[[ Extract provided, beginning ]]

Dressed in tan scrubs, Tew sat shoulder to shoulder with Donatien on the patio's wraparound stone bench. He nonchalantly removed the arm from the bag and laid it on his lap.
For its introduction to Donatien, the brown limb was dressed in a sleeve of white gauze. All eyes turned toward the arm. Suspense filled the air, as when an artwork is unveiled. As Tew peeled back the gauze, Donatien cast a sidelong glance at the arm, averted her eyes, looked back at it, and then glanced briefly at her stump, sizing up how it would fit.
Through an interpreter, Tew reassured her.
"If something is not the right length or doesn't look just right for you, don't worry," he said. "We are going to make it better."
The first attempt to insert Donatien's residual limb into the socket of her prosthesis failed because the soft tissue at the end of her stump bunched up, hindering her ability to push.
Patiently, Tew dusted the stump with baby powder to make it glide more easily and tried again.
"Pull up, then push down," he instructed her, blending English with a dash of French. "Push, Sonia, poussez."
Before trying a third time, Tew took away the arm and used a portable power drill to open a small hole near the hinge that serves as the elbow joint. He threaded a long sleeve of gauze through the hole, then slipped Donatien's residual limb into the open end of the gauze as though guiding a foot into a sock. Thus arranged, he inserted her stump into the prosthesis and used a push-pull motion to tug her limb completely down into the socket.
"Is that you?" he said, wiggling his pinky in the hole to confirm that the stump was properly seated.
Sweat glistened on Tew's forehead as he helped Donatien put on her light, long-sleeve jacket. With only her prosthetic hand showing at the end of the sleeve, she looked balanced and whole again. Together she and Tew took a walk on the hospital grounds so she could try out her new body image.
"Can I hold your hand? Do you have a boyfriend? I don't want to get beat up," Tew, who is married, gently teased.

[[ Extract provided, end ]]

*Task statement*
Copy the passage about fitting a prosthetic arm word for word, in full.

[[ Data extracts, beginning ]]

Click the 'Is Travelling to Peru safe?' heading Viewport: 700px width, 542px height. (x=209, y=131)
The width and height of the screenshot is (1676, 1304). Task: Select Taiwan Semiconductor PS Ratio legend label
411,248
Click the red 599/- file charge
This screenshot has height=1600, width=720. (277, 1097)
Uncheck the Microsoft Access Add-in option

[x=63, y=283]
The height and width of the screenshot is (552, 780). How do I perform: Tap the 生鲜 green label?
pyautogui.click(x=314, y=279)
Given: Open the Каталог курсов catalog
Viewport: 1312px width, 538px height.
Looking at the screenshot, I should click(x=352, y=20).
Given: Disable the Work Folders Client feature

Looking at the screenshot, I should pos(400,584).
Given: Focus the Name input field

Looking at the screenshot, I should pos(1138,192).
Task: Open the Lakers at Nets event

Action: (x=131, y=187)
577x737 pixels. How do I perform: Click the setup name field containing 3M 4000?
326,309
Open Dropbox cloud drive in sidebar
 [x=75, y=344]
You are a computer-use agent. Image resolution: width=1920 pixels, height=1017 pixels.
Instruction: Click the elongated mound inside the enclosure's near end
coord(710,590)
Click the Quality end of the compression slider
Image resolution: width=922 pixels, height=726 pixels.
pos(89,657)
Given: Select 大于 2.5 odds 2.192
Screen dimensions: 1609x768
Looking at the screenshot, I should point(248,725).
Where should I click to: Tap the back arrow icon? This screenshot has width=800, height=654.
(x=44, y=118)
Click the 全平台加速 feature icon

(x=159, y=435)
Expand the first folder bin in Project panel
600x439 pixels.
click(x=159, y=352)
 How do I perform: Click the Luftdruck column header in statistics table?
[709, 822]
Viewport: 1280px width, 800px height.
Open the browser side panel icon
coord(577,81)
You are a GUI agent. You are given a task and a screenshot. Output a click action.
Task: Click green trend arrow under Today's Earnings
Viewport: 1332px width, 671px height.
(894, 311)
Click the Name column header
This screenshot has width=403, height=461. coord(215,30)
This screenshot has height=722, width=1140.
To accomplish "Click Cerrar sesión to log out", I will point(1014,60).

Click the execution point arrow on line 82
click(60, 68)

[[ Data extracts, end ]]

*Task response*
Dressed in tan scrubs, Tew sat shoulder to shoulder with Donatien on the patio's wraparound stone bench. He nonchalantly removed the arm from the bag and laid it on his lap.
For its introduction to Donatien, the brown limb was dressed in a sleeve of white gauze. All eyes turned toward the arm. Suspense filled the air, as when an artwork is unveiled. As Tew peeled back the gauze, Donatien cast a sidelong glance at the arm, averted her eyes, looked back at it, and then glanced briefly at her stump, sizing up how it would fit.
Through an interpreter, Tew reassured her.
"If something is not the right length or doesn't look just right for you, don't worry," he said. "We are going to make it better."
The first attempt to insert Donatien's residual limb into the socket of her prosthesis failed because the soft tissue at the end of her stump bunched up, hindering her ability to push.
Patiently, Tew dusted the stump with baby powder to make it glide more easily and tried again.
"Pull up, then push down," he instructed her, blending English with a dash of French. "Push, Sonia, poussez."
Before trying a third time, Tew took away the arm and used a portable power drill to open a small hole near the hinge that serves as the elbow joint. He threaded a long sleeve of gauze through the hole, then slipped Donatien's residual limb into the open end of the gauze as though guiding a foot into a sock. Thus arranged, he inserted her stump into the prosthesis and used a push-pull motion to tug her limb completely down into the socket.
"Is that you?" he said, wiggling his pinky in the hole to confirm that the stump was properly seated.
Sweat glistened on Tew's forehead as he helped Donatien put on her light, long-sleeve jacket. With only her prosthetic hand showing at the end of the sleeve, she looked balanced and whole again. Together she and Tew took a walk on the hospital grounds so she could try out her new body image.
"Can I hold your hand? Do you have a boyfriend? I don't want to get beat up," Tew, who is married, gently teased.